This body of work explores the working memory function of police officers while participating in a variety of simulated armed confrontations. In Canada all active duty officers are required to make decisions in exceptionally demanding and challenging circumstances full of novelty, threat and time pressures. Officers are expected to employ the National Use of Force Frame Work (NUFF) to assist decision making in these challenging conditions. One of the main hypotheses of this work is that efficient and effective use of the NUFF requires working memory processing, specifically executive function. Working memory is considered a multi-store, limited capacity system responsible for attention, behavioral control and inhibition.
A variety of physiological measures were collected for the purpose of establishing whether simulated training creates physiological demand on participants. The measures were further used to create inferences around the relationship between cognitive adaptations and psychophysiological demand documented in the literature. The results demonstrate an increase in physiological arousal and suggest that simulated armed confrontations, regardless of simulation equipment used, place increased demand on the officer and result in a general adaptive response.
The results of this work also imply that repetitive training produces changes in cognitive functions and it is reasonable to assume that information processing was devoted to following standard operating procedures (SOPs). It is also reasonable to suggest that where situations were novel or where participants lacked experience, resources were allocated to working memory function in order to facilitate making novel tactical decisions due to the inability to pattern match the cues from the environment. In essences, where SOPs were not available, officers were successful in making decisions from scratch and completing the necessary tasks.

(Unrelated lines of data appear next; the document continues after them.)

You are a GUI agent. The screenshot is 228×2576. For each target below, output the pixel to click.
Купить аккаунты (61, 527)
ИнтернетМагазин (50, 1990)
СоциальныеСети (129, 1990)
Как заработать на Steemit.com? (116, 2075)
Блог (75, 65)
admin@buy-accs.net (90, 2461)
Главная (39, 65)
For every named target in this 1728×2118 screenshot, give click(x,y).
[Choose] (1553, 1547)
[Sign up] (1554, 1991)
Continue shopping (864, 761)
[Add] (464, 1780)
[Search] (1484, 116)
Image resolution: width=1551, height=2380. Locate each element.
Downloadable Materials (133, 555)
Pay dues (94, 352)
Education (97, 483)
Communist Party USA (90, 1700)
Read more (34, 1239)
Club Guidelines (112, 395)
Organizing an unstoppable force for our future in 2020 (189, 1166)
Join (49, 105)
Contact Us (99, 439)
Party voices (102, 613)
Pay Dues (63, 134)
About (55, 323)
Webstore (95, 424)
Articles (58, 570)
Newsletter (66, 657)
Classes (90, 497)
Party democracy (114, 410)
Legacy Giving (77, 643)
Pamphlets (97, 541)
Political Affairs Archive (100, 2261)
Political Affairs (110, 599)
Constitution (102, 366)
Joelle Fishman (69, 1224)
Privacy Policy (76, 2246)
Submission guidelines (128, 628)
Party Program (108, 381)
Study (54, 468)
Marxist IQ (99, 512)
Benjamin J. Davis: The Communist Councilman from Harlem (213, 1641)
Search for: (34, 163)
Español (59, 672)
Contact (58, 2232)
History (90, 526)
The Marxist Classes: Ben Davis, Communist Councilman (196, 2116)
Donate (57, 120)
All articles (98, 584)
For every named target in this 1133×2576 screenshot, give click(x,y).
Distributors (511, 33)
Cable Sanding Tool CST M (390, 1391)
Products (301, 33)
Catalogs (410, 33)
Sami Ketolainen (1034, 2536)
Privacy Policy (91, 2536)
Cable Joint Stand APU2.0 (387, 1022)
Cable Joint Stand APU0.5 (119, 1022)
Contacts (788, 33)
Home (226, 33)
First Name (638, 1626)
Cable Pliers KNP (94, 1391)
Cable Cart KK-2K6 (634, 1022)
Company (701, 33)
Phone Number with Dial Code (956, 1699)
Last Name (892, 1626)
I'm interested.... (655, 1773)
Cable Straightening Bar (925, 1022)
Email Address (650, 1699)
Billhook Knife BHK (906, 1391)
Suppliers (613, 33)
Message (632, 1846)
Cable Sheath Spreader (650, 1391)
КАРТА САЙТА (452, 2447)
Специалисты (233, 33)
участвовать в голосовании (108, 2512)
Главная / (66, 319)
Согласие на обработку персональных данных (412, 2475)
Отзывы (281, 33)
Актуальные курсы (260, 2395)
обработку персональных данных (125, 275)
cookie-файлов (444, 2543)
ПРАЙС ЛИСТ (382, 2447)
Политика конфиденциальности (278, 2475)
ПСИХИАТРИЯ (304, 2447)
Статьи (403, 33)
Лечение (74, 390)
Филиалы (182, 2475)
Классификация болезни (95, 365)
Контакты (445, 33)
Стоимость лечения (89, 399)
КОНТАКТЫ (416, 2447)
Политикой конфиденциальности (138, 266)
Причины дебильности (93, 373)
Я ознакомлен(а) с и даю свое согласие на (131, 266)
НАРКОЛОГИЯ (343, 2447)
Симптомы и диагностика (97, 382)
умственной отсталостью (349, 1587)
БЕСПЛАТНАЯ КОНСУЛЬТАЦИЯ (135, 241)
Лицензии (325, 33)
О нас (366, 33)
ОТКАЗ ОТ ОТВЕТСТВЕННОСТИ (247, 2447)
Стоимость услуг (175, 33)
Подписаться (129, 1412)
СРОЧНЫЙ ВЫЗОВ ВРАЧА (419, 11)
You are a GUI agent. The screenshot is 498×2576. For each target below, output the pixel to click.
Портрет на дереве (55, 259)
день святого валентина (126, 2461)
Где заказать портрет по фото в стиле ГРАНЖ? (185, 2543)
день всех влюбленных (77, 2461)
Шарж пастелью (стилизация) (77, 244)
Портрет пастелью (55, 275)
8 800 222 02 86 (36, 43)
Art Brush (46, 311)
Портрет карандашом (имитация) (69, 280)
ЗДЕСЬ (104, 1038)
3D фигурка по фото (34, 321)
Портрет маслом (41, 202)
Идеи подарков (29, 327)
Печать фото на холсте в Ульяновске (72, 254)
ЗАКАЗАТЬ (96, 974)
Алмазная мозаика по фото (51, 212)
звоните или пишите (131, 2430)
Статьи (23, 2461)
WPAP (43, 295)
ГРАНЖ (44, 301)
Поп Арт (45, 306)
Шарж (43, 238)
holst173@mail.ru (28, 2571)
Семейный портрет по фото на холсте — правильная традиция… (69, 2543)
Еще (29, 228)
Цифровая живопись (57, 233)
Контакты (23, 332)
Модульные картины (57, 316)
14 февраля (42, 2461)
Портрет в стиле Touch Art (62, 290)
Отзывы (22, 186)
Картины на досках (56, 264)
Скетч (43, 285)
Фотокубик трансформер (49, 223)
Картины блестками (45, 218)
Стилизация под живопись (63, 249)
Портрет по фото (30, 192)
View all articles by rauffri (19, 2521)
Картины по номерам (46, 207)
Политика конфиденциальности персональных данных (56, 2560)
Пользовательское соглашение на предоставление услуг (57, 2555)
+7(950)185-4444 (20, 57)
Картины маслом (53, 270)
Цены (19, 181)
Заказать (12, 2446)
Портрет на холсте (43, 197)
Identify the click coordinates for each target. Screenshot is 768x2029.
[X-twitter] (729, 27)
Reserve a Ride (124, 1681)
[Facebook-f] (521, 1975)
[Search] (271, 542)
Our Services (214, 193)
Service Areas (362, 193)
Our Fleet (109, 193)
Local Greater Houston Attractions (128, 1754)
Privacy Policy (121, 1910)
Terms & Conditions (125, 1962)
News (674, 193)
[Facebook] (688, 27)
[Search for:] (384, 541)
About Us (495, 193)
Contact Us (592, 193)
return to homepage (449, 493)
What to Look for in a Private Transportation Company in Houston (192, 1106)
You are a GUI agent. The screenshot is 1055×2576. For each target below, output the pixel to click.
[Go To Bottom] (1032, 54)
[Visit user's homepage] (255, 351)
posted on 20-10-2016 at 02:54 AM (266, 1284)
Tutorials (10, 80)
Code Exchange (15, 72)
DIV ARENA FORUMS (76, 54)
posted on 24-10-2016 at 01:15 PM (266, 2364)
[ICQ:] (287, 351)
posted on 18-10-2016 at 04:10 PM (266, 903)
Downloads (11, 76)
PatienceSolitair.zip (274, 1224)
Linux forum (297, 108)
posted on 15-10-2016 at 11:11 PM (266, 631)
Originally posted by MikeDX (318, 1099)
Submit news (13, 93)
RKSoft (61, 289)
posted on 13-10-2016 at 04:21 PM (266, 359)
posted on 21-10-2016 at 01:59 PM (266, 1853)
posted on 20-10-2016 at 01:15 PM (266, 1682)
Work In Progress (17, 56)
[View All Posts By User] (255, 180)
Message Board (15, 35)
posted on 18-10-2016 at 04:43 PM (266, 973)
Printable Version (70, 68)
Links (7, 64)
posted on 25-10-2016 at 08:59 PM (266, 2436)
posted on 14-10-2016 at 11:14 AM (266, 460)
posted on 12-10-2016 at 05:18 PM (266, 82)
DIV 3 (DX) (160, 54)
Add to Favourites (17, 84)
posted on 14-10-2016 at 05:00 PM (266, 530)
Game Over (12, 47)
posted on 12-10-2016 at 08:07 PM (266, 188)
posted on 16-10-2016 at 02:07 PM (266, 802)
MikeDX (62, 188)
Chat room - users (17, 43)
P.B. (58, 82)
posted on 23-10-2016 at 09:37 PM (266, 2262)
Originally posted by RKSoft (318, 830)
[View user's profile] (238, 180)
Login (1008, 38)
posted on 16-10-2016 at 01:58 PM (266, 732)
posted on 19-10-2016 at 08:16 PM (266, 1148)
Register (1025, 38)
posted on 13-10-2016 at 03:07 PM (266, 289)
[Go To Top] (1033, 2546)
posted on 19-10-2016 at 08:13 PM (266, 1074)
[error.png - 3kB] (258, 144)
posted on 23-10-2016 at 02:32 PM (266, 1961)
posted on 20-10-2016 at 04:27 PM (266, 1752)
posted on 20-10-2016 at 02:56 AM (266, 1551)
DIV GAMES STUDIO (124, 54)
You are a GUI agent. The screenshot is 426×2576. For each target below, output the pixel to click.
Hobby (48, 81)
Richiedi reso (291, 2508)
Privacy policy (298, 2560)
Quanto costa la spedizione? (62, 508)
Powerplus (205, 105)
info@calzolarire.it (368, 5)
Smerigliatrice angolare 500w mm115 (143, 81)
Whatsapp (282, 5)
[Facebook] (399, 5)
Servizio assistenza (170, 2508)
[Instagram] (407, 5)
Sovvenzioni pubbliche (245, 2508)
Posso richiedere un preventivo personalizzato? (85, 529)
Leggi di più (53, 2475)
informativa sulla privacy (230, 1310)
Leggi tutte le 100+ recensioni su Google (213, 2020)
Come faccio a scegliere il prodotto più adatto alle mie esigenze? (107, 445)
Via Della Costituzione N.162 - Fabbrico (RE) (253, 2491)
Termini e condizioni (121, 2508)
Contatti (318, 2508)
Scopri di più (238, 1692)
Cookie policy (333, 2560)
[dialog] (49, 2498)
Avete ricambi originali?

Investigating defensive behaviors of police officers in simulated armed confrontation is a unique environment and one not readily available in all circumstances. The results posit that defensive adaptations in humans affects cognition and the findings are discussed in terms of practical applications for training and design of future research. In general, the work also creates a frame work for further ethological study of human defensive behaviors and suggests that where situations were novel or participants lacked experience, resources were allocated to working memory function in order to facilitate decision making.